Farmers of all descriptions will take on debt during their farming career. For some, it’s paid off nearly as quickly as they acquired it. For others, debt may follow them their entire career. In either scenario, or one unique to your farm, the natural question arises: How do you manage it?
 
There are many correct answers, but it must work for the farmer to manage, draw down or eliminate debt. Times of uncertainty can make debt even more precarious.
 
Financial food for thought
 
When it comes to farm debt, one main concern is cashflow, according to Jennifer Hoogendoorn, MNP’s Manager of Tax and Assurance, in Clinton, Ontario.
 
“What is [a new asset] going to bring to your table?” she says. “If you’re going to build a new barn, is it going to increase productivity? If so, by how much?”
 
A new implement shed, while attractive, should be reviewed with prudence to determine what financial benefits, if any, come with its construction.
 
Is it worth it?
 
“If the implement shed is worth it and saves wear and tear on the equipment, there still has to be a cashflow consideration of how that’s going to play out.
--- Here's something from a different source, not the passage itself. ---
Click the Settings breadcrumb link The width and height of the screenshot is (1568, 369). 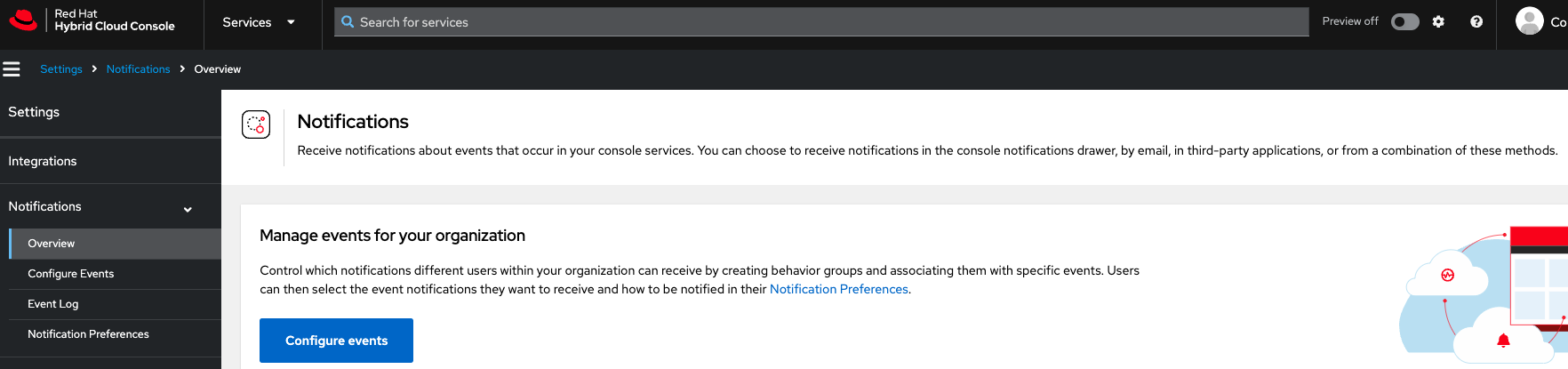pos(61,69)
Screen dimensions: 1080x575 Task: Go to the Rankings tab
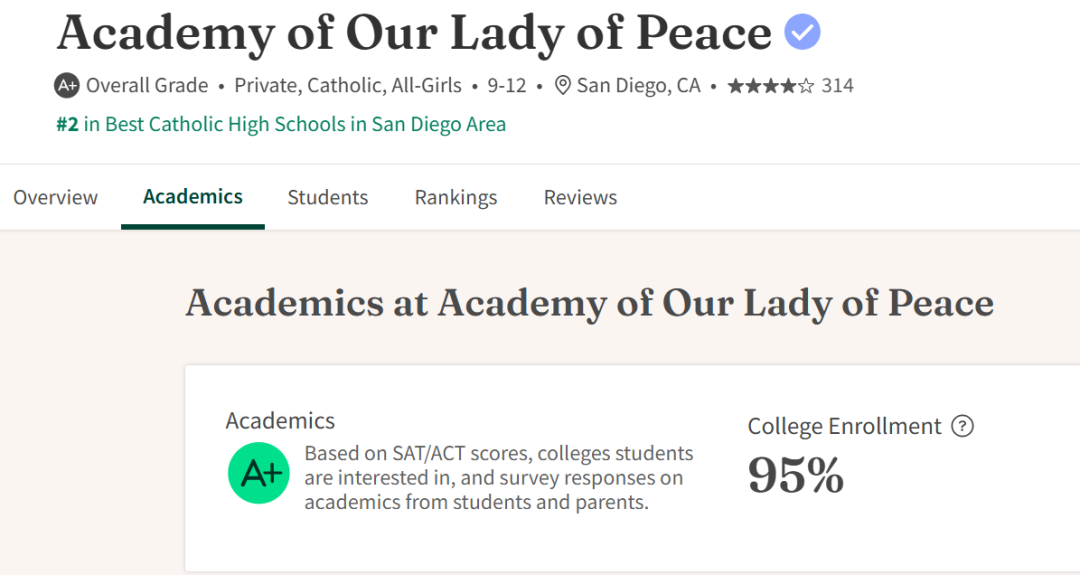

When considering a combine purchase, the price of the shed should be included in the calculations.”
 
Hoogendoorn says farmers restructure existing debt for many reasons, including changing life goals, new business opportunities or lower interest rates.
 
But she offers a word of caution about interest rates and suggests that even though a number may seem appealing, it must be carefully considered.